Sourdough Everything Bagels

These sourdough everything bagels are an incredible way to start your day! While the recipe takes a bit of work, the end result is worth the time!

You know we love bagels over here and this recipe for homemade sourdough bagels is out of this world! If you’re not up for homemade bagels, check out our list of the best bagel spots in Virginia. But we think this recipe is worth the effort because the results are amazing!

Meet the Maker: Anela Malik of Feed the Malik.

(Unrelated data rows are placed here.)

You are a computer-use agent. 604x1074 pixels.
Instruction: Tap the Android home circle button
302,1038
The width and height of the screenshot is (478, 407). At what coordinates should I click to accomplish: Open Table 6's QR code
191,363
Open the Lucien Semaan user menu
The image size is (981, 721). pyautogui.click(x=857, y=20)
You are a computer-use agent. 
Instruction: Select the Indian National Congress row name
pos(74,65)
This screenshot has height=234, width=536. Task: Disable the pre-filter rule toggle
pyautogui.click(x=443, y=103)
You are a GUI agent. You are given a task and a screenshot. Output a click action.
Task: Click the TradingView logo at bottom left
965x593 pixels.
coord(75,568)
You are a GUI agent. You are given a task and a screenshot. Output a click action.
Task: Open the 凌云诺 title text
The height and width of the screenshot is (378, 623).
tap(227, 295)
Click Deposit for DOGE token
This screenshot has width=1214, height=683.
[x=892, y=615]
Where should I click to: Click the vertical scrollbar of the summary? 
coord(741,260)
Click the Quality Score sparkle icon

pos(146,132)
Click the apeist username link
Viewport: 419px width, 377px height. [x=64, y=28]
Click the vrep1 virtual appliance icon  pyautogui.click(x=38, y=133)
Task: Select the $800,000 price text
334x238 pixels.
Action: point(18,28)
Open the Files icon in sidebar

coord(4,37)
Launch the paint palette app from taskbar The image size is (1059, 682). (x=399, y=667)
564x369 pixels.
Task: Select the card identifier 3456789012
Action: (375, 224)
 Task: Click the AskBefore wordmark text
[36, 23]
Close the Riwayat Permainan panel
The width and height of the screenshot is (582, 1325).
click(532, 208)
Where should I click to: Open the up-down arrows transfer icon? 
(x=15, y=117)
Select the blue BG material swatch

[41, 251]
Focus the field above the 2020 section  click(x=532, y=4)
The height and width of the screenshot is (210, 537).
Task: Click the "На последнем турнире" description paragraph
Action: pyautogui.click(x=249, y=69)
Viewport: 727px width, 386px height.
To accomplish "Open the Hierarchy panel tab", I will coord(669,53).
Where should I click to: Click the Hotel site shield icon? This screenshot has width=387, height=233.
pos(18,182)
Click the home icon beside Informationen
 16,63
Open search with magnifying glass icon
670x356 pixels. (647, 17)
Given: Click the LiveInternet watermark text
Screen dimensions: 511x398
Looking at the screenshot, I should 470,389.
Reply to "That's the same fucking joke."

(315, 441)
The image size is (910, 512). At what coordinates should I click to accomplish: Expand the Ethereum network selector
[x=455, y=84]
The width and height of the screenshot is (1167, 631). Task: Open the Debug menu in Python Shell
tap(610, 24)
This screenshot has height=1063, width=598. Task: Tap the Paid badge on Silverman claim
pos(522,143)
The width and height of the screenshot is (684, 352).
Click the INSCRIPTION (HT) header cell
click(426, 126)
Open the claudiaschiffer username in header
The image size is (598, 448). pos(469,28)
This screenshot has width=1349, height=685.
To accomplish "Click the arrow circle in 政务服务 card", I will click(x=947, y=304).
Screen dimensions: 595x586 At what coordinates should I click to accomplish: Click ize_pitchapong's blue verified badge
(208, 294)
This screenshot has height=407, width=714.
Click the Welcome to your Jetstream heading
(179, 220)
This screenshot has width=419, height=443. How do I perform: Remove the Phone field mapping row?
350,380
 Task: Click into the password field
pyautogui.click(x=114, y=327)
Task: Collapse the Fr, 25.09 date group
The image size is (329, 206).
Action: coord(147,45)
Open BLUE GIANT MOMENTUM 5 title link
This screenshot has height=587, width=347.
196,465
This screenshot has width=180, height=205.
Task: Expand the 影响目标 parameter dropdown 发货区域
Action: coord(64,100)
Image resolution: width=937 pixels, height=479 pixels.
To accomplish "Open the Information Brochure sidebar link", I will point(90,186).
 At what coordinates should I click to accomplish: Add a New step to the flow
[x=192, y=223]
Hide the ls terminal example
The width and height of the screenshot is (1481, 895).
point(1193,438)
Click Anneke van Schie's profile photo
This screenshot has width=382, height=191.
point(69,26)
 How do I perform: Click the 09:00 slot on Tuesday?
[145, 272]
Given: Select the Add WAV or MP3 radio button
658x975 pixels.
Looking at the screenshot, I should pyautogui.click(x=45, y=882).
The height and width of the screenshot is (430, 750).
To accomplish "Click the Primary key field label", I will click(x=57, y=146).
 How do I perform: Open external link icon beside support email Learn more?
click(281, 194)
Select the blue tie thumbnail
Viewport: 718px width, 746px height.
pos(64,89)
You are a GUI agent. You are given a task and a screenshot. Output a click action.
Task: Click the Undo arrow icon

Anela’s blog, Feed the Malik, aims to highlight diverse voices and perspectives in food and beyond, to show you truly tasty treats and unique stories rather than focusing on trends. Anela’s blog is all about the relationship between food and politics, even when the relationship is contentious. Despite that, Alena believes that food retains its unique power to bring people together – a power which she encourages us all to embrace whenever possible. 

Website: feedthemalik.com
Instagram: @feedthemalik
Facebook: @feedthemalik

Here’s what she has to say about these bagels:

“Everything bagels go with everything. These are a staple in our home and good enough to stop you from making any future runs to your neighborhood bagel shop. This recipe takes a bit of effort, but is well worth it when the scent of fresh bagels wafts through the house when they come out of the oven. Note: if you omit the everything topping this recipe makes the perfect plain bagels.”

P.S. One of the reasons we love bagels is because they freeze really well! So if you don’t plan to eat the whole batch right away, slice them and store them in a freezer bag. When you’re ready to enjoy, just pop them in the toast or toaster oven!

Looking for some topping ideas? We love hummus, avocado, cream cheese, lox, bacon, eggs, or anything else you can stuff onto a bagel!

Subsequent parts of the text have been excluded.